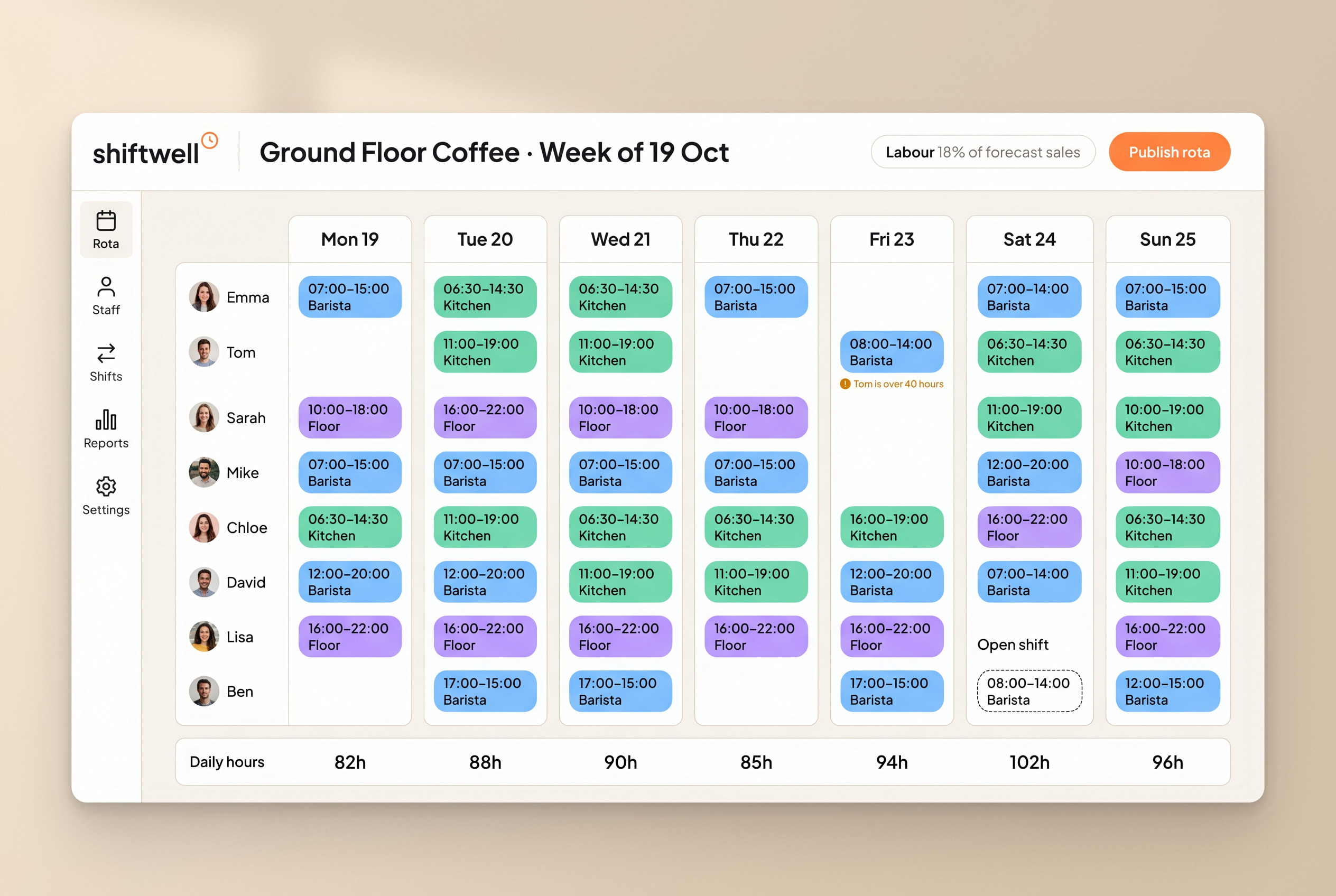The image size is (1336, 896).
Task: Select Mike's Sunday 10:00–18:00 Floor shift
Action: pyautogui.click(x=1167, y=473)
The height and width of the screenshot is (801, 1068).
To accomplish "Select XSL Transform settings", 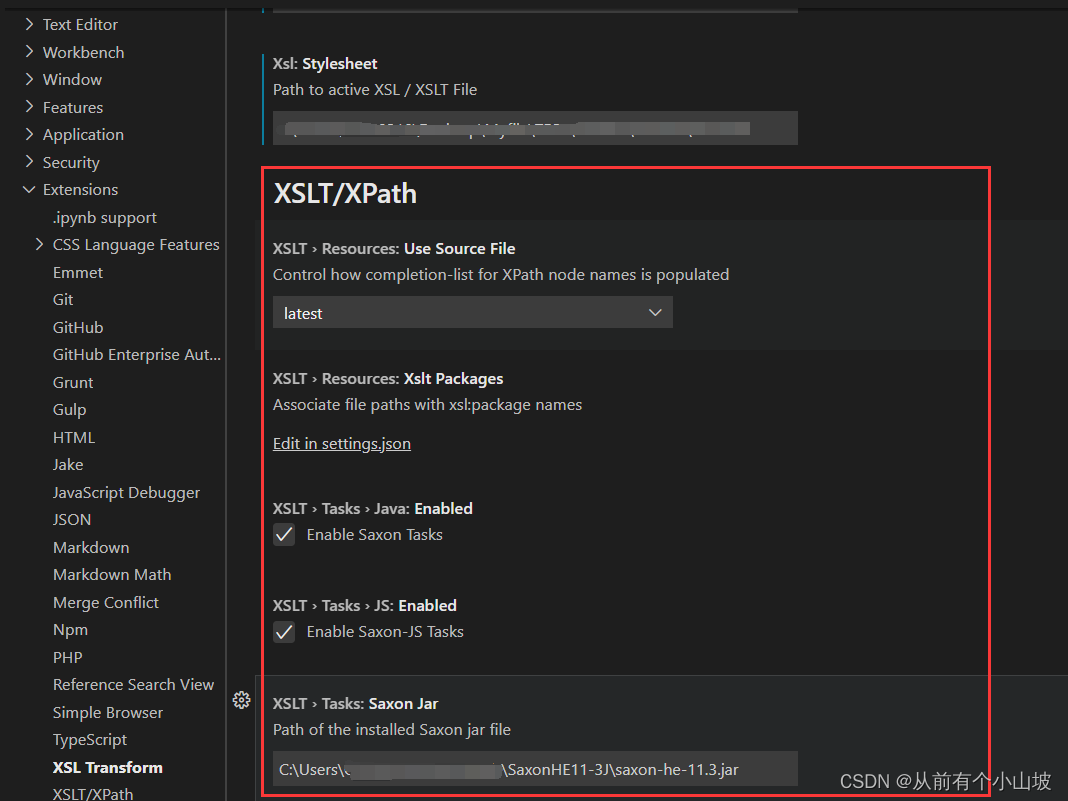I will (x=107, y=767).
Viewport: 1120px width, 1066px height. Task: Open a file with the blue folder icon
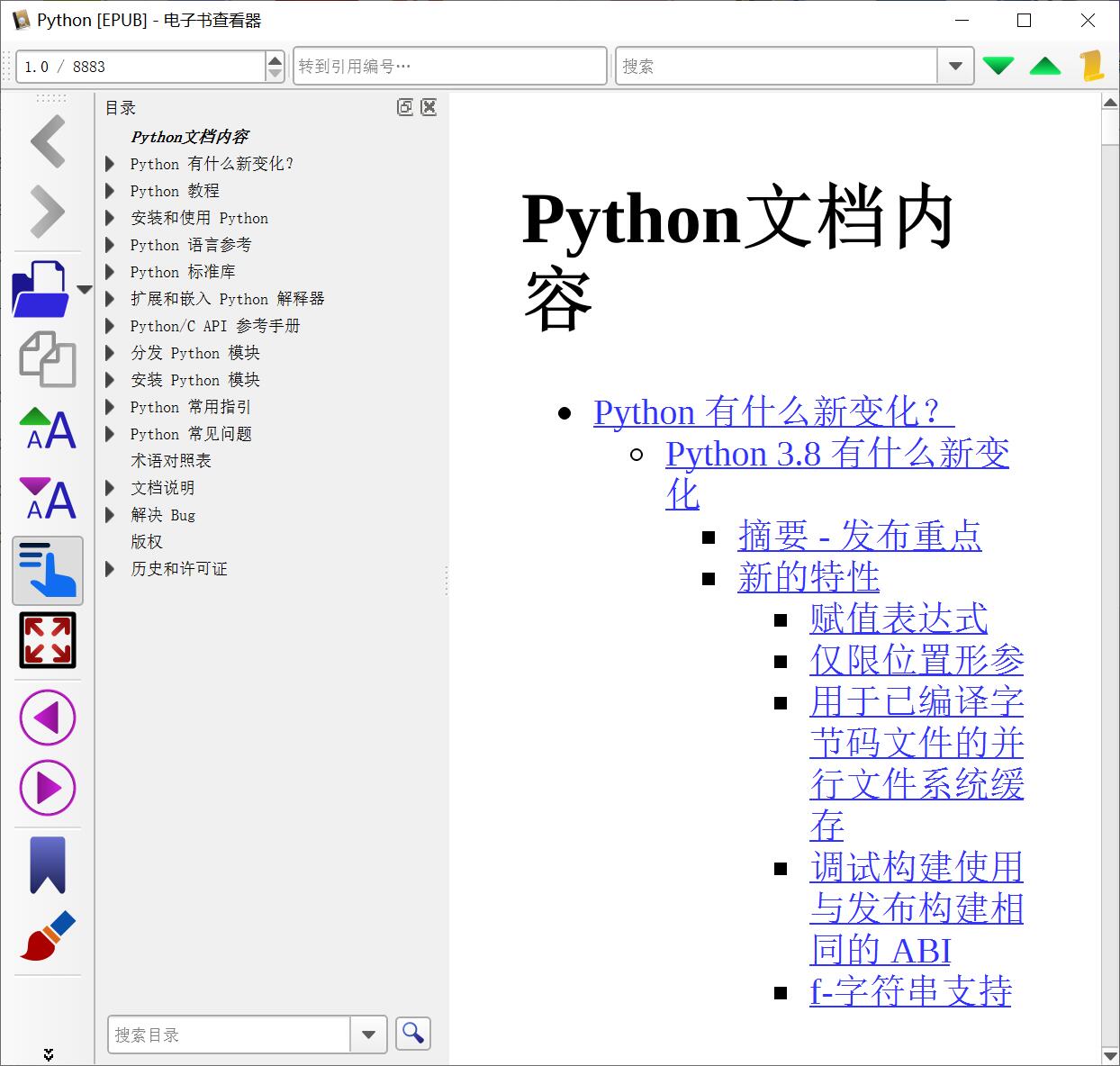pos(41,288)
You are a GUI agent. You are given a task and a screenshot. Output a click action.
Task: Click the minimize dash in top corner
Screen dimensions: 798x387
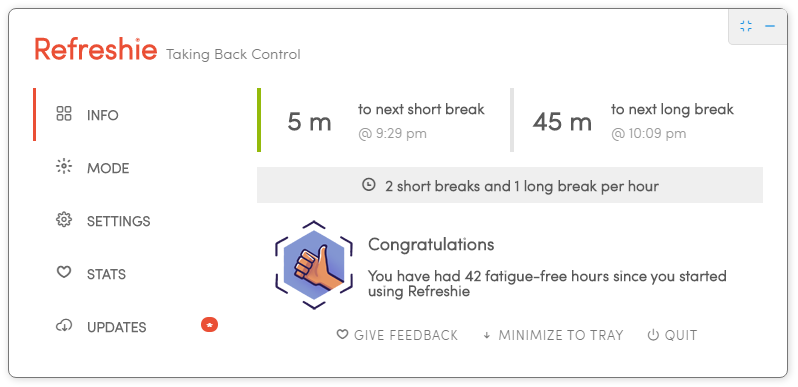pos(770,26)
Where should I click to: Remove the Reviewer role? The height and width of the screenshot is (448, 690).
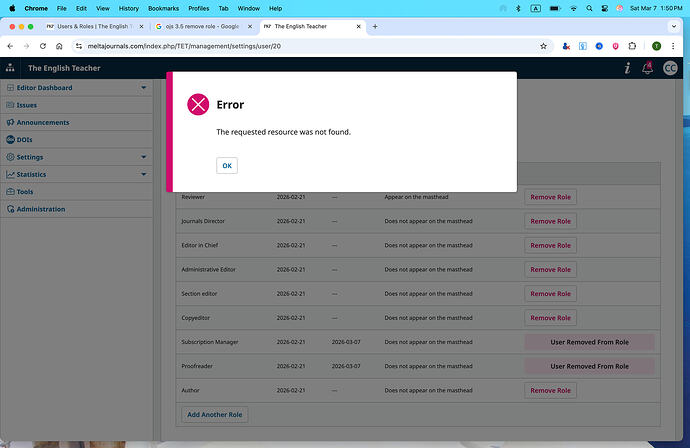(x=550, y=197)
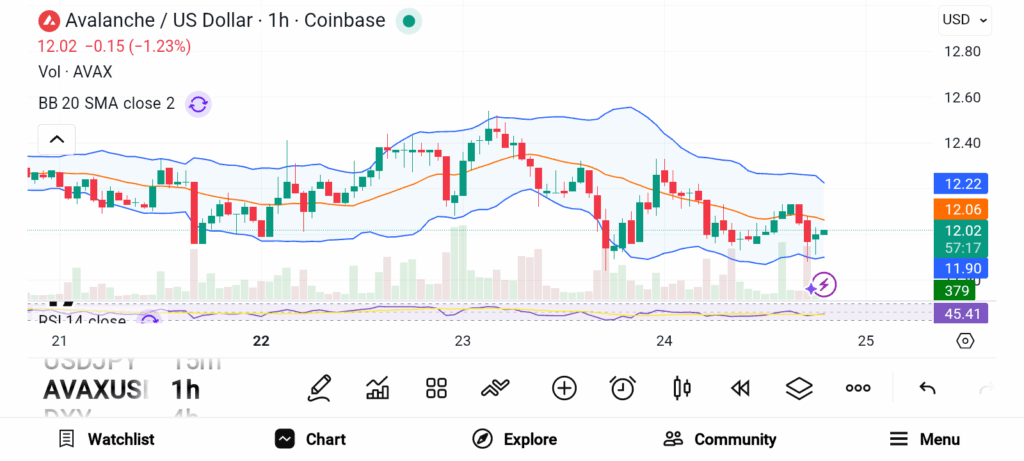Start bar replay rewind icon
Viewport: 1024px width, 461px height.
[740, 388]
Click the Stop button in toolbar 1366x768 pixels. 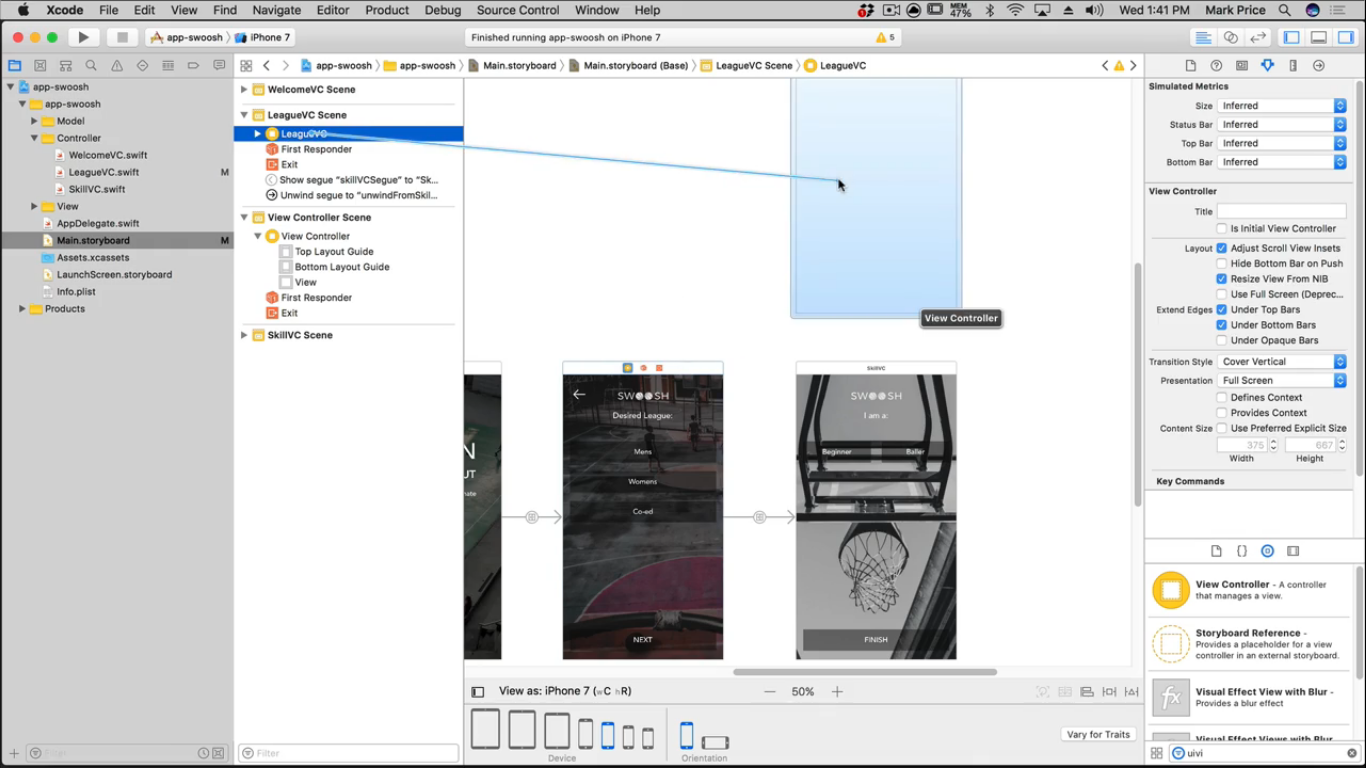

────────

§ Your goal:
Every line from the one that contains "Where should I" through the end of the records above is to be reproduced exactly; no picture goes in the copy.

§ Output below:
Where should I click to: Remove the Reviewer role? The height and width of the screenshot is (448, 690).
(x=550, y=197)
Start bar replay rewind icon
Viewport: 1024px width, 461px height.
[740, 388]
Click the Stop button in toolbar 1366x768 pixels. 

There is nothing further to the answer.